Gluten-free does not automatically mean it’s a healthy option. On the contrary, some products boasting to be gluten-free can clearly be unhealthy.
What grains are naturally gluten-free? Well, there are a few and when treated correctly – soaked, fermented or sprouted - they are extremely nutritious. Some examples include quinoa, buckwheat, millet, brown rice, wild rice, teff and oats (uncontaminated with wheat via processing in the same mill).
If you get into the habit of buying and preparing the whole grains yourself, you will save a lot of money!
These grains can be so delicious in many recipes. My favourite breakfast at the moment is a porridge blend of whole oats (groats) and buckwheat.
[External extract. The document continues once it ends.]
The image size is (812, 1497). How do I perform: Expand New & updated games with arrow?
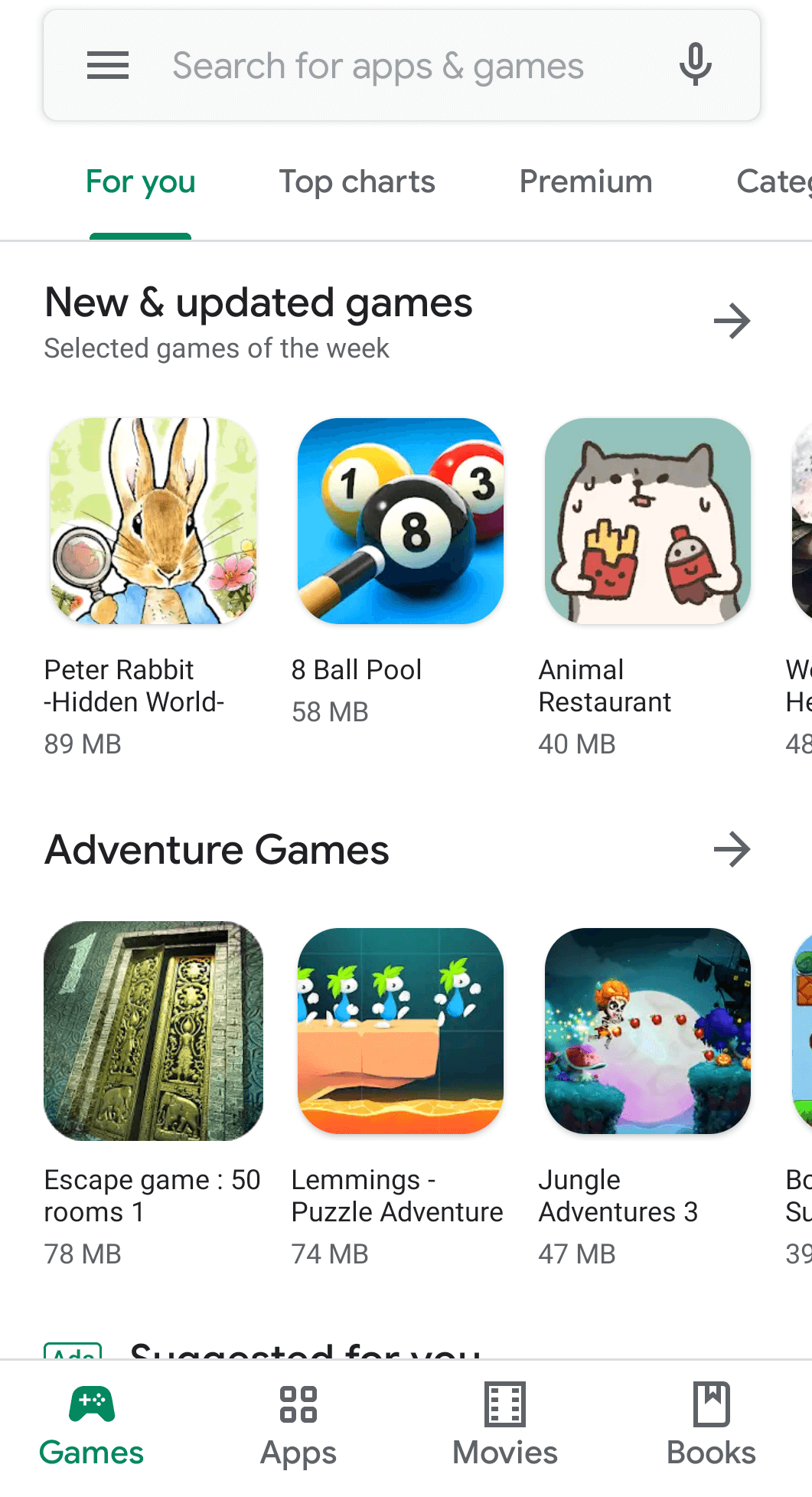click(732, 321)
The night before, roughly chop two tablespoons of groats along with two tablespoons of ground buckwheat (I use a coffee grinder to grind the groats). Next, place them in a small saucepan, cover with water (plus about an inch) and add a teaspoon of apple cider vinegar. In the morning, drain the porridge then add back the same amount of water and bring to a soft simmer on a very low heat. When it’s ready to eat, in about 10-15 minutes, add 2 tablespoons of ground flaxseed. This absorbs the surplus water. Next, pour the porridge over some berries and half a banana or some dried fruit or half a chopped apple. Finally, add a spoonful of unrefined coconut butter or butter from grass-fed cows, a sprinkle of cinnamon and you have a nutritious, delicious breakfast that will tide you over until lunchtime – enjoy!